Young children are put in a room with a single marshmallow on the table in front of them. They are told that if they wait 15 minutes before eating the marshmallow, they will get a second marshmallow. The question the researchers were asking is whether the children wait or go for the immediate gratification of eating the marshmallow right away. It turns out that only about 15% of kids are able to delay their gratification and wait for the second marshmallow.
The ones who do manage to wait don’t wait easily. The videos of them are pretty funny!
Obviously, the marshmallow test is a good analog to exactly the types of decisions you are asking about. If you do drugs now, you are sacrificing future gains…health, well-being, friendships, success in school, etc. Same for teen pregnancy. Same for using social media instead of studying. these are all temporal discounting problems.
Whether it is drug use, drunk driving, or teen pregnancy, kids are making choices because they, to quote Veruca Salt, “want it now!” And we all know what happened to her!
So how to mitigate this problem? First, some kids are naturally in that 15% who do wait. That has to do with temperament and some kids (and parents) are just lucky that way. But we can apply some decision tools to increase the chances that we won’t discount the future so much even if we aren’t in that lucky 15%. One of the best of these types of tools is a precommitment contract.
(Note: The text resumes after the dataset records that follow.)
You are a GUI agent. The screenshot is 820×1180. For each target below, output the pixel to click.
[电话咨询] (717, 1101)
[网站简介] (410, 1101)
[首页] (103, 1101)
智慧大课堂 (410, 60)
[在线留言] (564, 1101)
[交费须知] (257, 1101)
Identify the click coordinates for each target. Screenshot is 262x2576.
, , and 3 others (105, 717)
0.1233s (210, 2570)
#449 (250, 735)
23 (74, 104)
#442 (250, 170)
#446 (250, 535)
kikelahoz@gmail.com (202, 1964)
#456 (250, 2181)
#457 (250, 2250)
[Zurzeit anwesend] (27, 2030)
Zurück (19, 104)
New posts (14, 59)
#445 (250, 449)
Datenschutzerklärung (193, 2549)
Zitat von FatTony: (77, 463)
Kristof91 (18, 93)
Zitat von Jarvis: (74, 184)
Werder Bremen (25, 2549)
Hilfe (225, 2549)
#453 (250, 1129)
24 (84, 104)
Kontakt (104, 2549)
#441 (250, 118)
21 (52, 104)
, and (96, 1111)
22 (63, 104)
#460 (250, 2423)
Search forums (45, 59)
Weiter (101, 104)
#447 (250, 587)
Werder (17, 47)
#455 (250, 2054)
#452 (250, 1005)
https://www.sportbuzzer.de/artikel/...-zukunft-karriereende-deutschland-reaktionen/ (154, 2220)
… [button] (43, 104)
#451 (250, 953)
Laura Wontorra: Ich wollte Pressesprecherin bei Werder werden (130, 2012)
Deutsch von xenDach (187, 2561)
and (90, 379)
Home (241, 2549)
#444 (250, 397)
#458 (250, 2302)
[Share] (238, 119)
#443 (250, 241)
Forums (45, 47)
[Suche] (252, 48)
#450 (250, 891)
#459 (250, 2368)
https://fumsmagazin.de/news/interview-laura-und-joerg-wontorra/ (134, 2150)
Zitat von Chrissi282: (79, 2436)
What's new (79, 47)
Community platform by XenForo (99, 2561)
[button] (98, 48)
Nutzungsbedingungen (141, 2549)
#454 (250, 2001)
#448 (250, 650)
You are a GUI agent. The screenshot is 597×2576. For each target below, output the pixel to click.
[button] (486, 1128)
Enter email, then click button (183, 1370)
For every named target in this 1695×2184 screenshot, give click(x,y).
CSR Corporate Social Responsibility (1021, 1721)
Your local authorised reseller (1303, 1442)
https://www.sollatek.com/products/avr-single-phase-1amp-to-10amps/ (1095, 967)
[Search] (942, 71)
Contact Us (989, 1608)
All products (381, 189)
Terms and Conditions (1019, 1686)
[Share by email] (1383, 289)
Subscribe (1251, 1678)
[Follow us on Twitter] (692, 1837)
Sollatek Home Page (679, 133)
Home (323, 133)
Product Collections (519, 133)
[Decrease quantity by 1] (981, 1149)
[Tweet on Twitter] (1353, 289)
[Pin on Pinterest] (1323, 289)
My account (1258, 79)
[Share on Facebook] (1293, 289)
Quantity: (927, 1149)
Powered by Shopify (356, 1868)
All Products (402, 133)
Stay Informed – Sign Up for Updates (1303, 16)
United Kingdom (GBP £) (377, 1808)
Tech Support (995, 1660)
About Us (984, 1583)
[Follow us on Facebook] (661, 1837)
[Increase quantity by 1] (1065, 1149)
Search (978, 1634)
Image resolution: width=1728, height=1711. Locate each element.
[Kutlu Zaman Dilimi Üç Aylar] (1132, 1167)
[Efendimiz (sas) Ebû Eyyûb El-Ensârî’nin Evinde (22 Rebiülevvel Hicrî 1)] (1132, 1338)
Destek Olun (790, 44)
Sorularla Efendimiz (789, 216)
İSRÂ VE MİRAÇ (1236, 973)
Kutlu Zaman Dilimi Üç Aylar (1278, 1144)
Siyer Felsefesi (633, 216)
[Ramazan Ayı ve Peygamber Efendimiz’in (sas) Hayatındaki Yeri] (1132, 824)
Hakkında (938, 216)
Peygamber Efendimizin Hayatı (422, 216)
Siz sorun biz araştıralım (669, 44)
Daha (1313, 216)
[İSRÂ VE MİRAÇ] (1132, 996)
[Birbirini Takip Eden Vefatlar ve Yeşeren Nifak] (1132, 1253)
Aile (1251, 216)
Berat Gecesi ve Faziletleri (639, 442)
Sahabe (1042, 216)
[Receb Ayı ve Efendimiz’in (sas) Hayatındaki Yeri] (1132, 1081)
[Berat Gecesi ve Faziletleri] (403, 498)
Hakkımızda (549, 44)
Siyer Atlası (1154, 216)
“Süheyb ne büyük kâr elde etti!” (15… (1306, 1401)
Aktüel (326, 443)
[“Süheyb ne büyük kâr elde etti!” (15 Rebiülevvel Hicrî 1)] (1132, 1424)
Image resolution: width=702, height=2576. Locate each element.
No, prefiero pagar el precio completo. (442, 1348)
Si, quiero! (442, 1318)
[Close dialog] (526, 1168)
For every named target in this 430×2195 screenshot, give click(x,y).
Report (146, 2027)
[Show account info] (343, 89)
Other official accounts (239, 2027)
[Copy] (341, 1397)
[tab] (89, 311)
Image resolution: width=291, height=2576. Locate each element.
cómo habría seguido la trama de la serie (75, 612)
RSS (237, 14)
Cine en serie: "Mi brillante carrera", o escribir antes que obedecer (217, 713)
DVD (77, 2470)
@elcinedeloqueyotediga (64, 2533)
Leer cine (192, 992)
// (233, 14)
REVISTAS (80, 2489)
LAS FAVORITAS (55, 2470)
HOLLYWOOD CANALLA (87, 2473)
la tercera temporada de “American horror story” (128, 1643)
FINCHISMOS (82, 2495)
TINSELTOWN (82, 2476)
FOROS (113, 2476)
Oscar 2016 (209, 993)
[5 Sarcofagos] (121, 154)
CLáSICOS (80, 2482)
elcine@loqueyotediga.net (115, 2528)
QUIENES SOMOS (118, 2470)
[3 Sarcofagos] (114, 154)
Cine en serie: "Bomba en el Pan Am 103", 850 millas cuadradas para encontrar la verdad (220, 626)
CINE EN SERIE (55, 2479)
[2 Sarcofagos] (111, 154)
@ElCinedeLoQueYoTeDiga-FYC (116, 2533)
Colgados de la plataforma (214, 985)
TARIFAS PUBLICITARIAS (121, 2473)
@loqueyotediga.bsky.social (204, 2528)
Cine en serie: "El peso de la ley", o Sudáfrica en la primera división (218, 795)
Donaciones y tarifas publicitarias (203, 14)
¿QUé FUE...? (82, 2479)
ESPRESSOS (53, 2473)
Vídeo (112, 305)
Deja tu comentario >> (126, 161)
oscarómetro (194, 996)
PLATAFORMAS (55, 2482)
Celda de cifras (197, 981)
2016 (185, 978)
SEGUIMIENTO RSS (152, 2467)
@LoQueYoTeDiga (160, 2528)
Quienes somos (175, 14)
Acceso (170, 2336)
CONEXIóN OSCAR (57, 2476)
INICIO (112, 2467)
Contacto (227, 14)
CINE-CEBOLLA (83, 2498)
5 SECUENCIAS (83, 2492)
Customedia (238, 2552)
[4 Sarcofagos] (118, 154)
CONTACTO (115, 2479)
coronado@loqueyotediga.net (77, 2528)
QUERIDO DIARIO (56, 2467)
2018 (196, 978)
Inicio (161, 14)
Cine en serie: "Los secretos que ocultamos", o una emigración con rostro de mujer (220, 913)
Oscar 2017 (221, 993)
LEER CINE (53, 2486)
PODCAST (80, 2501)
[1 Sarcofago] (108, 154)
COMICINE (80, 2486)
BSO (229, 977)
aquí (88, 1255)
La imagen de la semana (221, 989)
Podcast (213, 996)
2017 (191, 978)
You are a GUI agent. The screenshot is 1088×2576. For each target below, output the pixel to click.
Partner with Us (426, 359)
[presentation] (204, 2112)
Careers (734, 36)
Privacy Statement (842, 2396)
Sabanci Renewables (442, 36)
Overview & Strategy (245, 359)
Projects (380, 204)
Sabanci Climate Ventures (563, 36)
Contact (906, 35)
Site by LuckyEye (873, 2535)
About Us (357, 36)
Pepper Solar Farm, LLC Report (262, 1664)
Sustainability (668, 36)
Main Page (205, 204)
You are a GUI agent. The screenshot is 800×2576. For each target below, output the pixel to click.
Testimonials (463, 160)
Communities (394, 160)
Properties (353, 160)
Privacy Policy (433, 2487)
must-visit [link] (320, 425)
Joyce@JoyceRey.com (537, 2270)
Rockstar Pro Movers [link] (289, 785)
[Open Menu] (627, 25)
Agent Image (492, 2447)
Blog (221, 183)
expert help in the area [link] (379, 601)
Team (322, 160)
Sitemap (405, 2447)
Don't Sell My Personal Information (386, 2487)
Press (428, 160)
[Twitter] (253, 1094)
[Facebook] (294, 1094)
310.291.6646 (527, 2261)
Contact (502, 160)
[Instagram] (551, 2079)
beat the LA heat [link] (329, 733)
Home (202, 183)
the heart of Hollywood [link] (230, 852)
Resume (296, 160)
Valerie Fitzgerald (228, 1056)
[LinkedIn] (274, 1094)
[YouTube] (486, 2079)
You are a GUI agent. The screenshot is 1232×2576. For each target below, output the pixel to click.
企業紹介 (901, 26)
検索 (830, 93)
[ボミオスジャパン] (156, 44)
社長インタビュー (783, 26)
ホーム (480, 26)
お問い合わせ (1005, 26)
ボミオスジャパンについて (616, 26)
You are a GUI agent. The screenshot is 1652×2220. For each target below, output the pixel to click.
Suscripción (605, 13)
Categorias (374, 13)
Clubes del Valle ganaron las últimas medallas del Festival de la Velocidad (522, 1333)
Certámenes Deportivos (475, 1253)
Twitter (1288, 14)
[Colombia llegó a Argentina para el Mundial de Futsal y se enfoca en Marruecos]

Simply put, a precommitment contract precommits you to take certain actions in the future. One of the strongest forms of a precommitment contract creates a barrier to taking an action. For example, some cars have a breathalyzer attachment where the car won’t start if someone is above the legal limit. Some birth control, like an IUD, acts a strong precommitment device.
A weaker from of such a contract just has you imagine the actions you want to take (or not take) in the future and then has you commit to taking positive path and avoiding the negative one, most effectively with some accountability to another human. We can ask kids to imagine a goal they want to achieve in the future and then have them write down what things they might do to help them achieve that goal and what things they might do that would get in the way of that goal. We can then have them precommit to doing the good stuff and avoiding the bad stuff.
Guiding kids to get in touch with their future selves is generally helpful in getting them to make better decisions. Waiting for the marshmallow is hard when you are trying to satisfy a person who doesn’t yet exist (you, fifteen minutes in the future). It is even harder when you are a teenager and you are trying to take care of a version of you that will exist a decade from now. Making sure we encourage regular conversations with future versions of ourselves, versions that have achieved the things we want to achieve, will help us stick to the commitments we make now.